In Curaçao, the C of the former Dutch colonial ABC Netherlands Antilles islands, there is a famous floating bridge from the Victorian era, known affectionately by locals as the Swinging Old Lady. Built in the 1880s, the bridge swings open numerous times daily to allow ships into the bay that divides the island's capital city, Willemstad. It also connects the city's two equally historic halves, Punda, settled in 1634, and Otrabanda ("the other side"), only about 50 years younger.
For much of the past century, though, the bridge's pedestrian traffic has been decidedly one-way: tourists from cruise ships docked in Otrabanda fleeing swiftly toward Punda's quaint, colorfully painted Dutch Caribbean cafes and upscale duty-free shopping. Though Otrabanda was once as commercially thriving as Punda and possibly even more picturesque - more open space allowed expansive buildings centered on kura, or courtyards - by the new millennium it had deteriorated into a slum of fallen-down buildings plagued with drug dealing, prostitution, and seemingly hopeless poverty.

Instructions>
**a.** Transcribe the Curaçao passage between "In Curaçao, the" and "50 years younger.", inclusive.
**b.** Sum up the Curaçao passage in two sentences.
**c.** Take the Curaçao passage further, starting right after its last sentence.
The material that follows comes from a different source than the Curaçao passage.

Given entries>
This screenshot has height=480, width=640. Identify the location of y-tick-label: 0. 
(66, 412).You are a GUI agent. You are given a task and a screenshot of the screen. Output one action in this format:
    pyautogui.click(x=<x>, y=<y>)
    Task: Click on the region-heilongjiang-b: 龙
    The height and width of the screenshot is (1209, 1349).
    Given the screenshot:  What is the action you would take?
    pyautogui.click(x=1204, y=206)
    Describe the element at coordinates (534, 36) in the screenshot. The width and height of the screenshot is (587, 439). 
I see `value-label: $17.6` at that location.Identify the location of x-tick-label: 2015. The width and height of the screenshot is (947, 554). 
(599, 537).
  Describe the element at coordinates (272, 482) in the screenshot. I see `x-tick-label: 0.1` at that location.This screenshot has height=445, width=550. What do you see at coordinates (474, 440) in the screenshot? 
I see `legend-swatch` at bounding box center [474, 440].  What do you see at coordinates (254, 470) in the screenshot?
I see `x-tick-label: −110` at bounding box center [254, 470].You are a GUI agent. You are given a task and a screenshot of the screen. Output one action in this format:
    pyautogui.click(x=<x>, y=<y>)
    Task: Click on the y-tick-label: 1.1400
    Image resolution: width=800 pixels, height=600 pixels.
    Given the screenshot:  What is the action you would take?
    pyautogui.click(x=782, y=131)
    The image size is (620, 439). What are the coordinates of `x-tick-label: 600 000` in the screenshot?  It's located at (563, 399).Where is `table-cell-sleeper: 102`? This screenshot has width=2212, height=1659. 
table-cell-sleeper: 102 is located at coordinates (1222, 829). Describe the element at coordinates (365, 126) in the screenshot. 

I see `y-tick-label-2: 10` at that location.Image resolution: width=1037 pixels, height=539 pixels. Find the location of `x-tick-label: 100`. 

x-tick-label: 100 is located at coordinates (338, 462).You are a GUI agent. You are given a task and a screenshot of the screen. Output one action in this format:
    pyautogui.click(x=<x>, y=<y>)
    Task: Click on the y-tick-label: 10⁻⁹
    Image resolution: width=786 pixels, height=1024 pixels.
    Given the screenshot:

Responses to the exercise>
**a.**
In Curaçao, the C of the former Dutch colonial ABC Netherlands Antilles islands, there is a famous floating bridge from the Victorian era, known affectionately by locals as the Swinging Old Lady. Built in the 1880s, the bridge swings open numerous times daily to allow ships into the bay that divides the island's capital city, Willemstad. It also connects the city's two equally historic halves, Punda, settled in 1634, and Otrabanda ("the other side"), only about 50 years younger.

**b.** In Willemstad, Curaçao, a floating bridge from the 1880s called the Swinging Old Lady opens many times a day to let ships into the bay and links the city's two historic halves, Punda and Otrabanda. For much of the past century, cruise ship tourists landing in Otrabanda hurried across to Punda's cafes and shops, while Otrabanda, once as thriving as Punda, had decayed into a slum by the new millennium.

**c.**
Today, Otrabanda's harbor front hums with new construction. In just the past two years, three international hotel chains (Howard Johnson, Marriott, and Hilton) have opened major resorts around Otrabanda's main public square, Brionplein, and Hyatt is currently building. In the renovated ruins of an old fort is a 60-shop retail complex. Buildings that formerly made up an old monastery now house a new medical school. Throughout the quarter, crumbling private homes have been rebuilt, excitingly innovative individual artisan businesses have opened (example: Angelica's Kitchen, an interactive eatery where a local woman teaches diners to prepare their own Curaçaon meal), and, most miraculously, crime and squalor have been virtually banished from the streets.